Era manhã cedo de uma quarta-feira solarenga de fim da primavera, aqui no hemisfério Norte e no nosso Kimbu, o cacimbo estava no seu esplendor, quando, lendo os jornais do dia, recebi pelas redes sociais parte da aludida entrevista.

Confesso-te que primeiramente não me atentei ao conteúdo, porque a emoção e a alegria misturada com regozijo de ouvir uma governante angolana falar na nossa língua na rádio eram tão grandes que o assunto abordado passou para segundo plano.

A tua entrevista em Kimbundu encheu-me de júbilo, por ter sido dada na capital e porque está nas antípodas do que tem sido a prática do Partido-Estado de que fazes parte, responsável pela morte de símbolos identitários nacionais, como a nossa riqueza linguística.

Deves saber que o teu gesto causa irritação, sobretudo àqueles que, com o beneplácito do teu partido, vão aplaudindo e ajudando a transformação da nossa Ngimbi num subúrbio de Lisboa ou uma favela do Brasil. Tal é a sua descaracterização identitária.

Sabemos muito bem, kambadiami Jaja, que tugófonos, sobretudo aqueles que se sentam ao lado de ti nos BP, CC, Governo e outras coisas semelhantes, vão, na primeira oportunidade, tentar pôr a tua cabeça a prémio e o teu nome na pole position da próxima acção exonerativa.

Porque, como cantou recentemente Yuri da Cunha no memorável «Live no Kubico», que reuniu também Paulo Flores e Bonga: "Somos africanos de verdade (por isso)... querem nos deixar cair".

Contudo, quero que saibas que há muita gente, jovens, adultos, mais velhos, adiakimi, intelectuais, zungueiras, artistas, kunangas, jornalistas, camponeses e outros que te agradecem dizendo: Tuá Sakidila!

E também porque o teu gesto, opina o jovem jornalista Machado Mendes, "fez lembrar os políticos dos anos 80/90, que tinham uma grande preocupação com a necessidade de se comunicarem nas nossas línguas. Hoje, parece que os tempos são outros e a preocupação dos governantes e políticos de uma forma geral é falar um Português «artificializado com termos técnicos ou alguns termos cuidados», tudo isso para enganarem os incautos cidadãos carentes de instrução e educação para a cidadania".

Não sei por que razão foste nomeada para o desafio de pilotar a capital, depois de a transformarem numa cidade ingovernável, que, por ironia, só será governável quando desluandizarem o país. Não sei se é por seres Ambundu.

Também não sei se a tua nomeação obedeceu aos mesmos critérios que a de Marcolino Moco, que fora catapultado a primeiro-ministro, em pleno conflito pós-eleitoral, por ser Ovimbundu, numa tentativa de sossegar Savimbi, o que não resultou, porque o homem do «Galo Negro» o que queria mesmo era ser ele o nomeador.
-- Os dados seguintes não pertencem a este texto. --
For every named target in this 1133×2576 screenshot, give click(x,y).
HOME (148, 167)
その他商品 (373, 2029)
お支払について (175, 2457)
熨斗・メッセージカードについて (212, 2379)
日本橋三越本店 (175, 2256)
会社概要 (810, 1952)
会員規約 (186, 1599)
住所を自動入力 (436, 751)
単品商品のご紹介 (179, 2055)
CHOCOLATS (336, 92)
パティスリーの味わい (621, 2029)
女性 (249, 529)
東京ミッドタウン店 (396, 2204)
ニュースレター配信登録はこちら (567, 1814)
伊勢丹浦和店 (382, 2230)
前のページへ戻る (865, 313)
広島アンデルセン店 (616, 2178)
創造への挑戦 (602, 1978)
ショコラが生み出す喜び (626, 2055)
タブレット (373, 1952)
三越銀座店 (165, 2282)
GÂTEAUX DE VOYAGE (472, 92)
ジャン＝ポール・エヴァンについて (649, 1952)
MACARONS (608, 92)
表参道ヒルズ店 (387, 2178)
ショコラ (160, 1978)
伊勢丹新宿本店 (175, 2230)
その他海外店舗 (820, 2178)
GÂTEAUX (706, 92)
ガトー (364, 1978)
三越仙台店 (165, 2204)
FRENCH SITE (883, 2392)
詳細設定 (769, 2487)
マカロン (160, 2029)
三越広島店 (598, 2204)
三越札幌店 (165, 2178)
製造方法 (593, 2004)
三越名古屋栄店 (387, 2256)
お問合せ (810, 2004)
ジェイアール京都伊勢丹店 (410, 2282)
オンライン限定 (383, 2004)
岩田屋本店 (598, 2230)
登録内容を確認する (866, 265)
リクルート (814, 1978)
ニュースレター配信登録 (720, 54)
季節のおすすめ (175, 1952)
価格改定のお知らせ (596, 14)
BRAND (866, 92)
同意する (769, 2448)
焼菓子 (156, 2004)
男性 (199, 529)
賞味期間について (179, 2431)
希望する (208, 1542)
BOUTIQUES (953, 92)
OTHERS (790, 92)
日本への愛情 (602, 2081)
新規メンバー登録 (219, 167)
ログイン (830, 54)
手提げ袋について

Mas, começo a perceber que, nestas tuas novas funções, apareces também a exaltar a nossa identidade étnico-cultural.

Querida amiga,

Se Luanda, a capital, com quase um quarto da população do país, iniciar um sério e efectivo programa de resgaste dos valores culturais, podes ter certeza de que terá um efeito dominó em todo o território nacional. Será, sem dúvidas, um passo de gigante mu njila da (re)africanização do país político.

É bom ver que, nessa tua cruzada de recuperação dos valores nacionais, foste buscar a língua dos ngola, uma das raízes da angolanidade, o nosso Kimbundu, que juntamente com o Umbundu, são as duas grandes línguas nacionais que nascem e desaguam em Angola.